**Goals**
**a.** In the passage on waste in finance departments, how long did the largest European companies take on average to publish their annual numbers after the end of the financial year?
**b.** Can you retype the stretch from "Waste never sleeps" through "layout of reports." in the passage on waste in finance departments?

**Source excerpt**
↓
Waste never sleeps in the finance department—that bastion of efficiency and cost effectiveness. Consider the reams of finance reports that go unread and the unused forecasts, not to mention duplicate computations of similar data, the endless consolidation of existing reports, and mundane activities such as manually entering data or tailoring the layout of reports.
The impact is significant. In a recent exercise that benchmarked efficiency at consumer goods companies, the best finance function was nine times more productive than the worst (exhibit). Production times also varied widely. Among the largest European companies, for example, it took an average of 100 days after the end of the financial year to publish the annual numbers: the fastest did so in a mere 55 days, while the slowest took nearly 200. This period typically indicates the amount of time a finance department needs to provide executives with reliable data for decision making. In our experience with clients, many of these differences can be explained not by better IT systems or harder work but by the waste that consumes resources. In a manufacturing facility, a manager seeking to address such a problem might learn from the achievements of the lean-manufacturing system pioneered by Toyota Motor in the 1970s. Toyota's concept is based on the systematic elimination of all sources of waste at all levels of an organization.1 Industries as diverse as retailing, telecommunications, airlines, services, banking, and insurance have adopted parts of this approach in order to achieve improvements in quality and efficiency of 40 to 70 percent.
↑
**Pointing records for text and elements**
↓
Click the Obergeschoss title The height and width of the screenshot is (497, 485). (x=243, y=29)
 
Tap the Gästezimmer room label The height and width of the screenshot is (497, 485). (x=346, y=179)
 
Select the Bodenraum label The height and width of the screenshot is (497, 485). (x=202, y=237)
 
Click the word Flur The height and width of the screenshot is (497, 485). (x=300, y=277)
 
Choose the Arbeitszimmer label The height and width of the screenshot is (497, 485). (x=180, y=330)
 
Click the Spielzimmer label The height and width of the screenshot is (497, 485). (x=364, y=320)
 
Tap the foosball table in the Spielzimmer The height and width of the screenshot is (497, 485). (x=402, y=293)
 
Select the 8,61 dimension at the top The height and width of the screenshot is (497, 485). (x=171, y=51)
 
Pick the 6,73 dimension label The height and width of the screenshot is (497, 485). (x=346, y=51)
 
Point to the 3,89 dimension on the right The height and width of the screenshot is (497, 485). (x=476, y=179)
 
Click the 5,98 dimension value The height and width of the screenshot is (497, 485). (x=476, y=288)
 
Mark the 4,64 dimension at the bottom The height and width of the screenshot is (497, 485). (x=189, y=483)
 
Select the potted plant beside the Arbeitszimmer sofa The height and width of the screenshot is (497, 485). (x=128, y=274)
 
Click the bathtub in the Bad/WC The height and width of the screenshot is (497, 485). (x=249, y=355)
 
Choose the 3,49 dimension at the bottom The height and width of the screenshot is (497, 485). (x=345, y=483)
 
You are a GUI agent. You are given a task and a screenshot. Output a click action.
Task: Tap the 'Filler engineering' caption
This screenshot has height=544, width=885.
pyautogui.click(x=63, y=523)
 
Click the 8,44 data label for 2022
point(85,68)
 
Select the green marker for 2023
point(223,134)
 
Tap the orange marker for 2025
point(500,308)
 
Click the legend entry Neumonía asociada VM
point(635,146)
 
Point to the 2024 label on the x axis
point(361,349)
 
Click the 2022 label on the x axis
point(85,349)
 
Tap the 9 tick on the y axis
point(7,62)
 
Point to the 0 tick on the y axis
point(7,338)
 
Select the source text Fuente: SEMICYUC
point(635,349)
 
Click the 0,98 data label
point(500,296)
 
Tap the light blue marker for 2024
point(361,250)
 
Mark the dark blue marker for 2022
↑
**Answers to the exercise**
**a.** An average of 100 days.

**b.**
Waste never sleeps in the finance department—that bastion of efficiency and cost effectiveness. Consider the reams of finance reports that go unread and the unused forecasts, not to mention duplicate computations of similar data, the endless consolidation of existing reports, and mundane activities such as manually entering data or tailoring the layout of reports.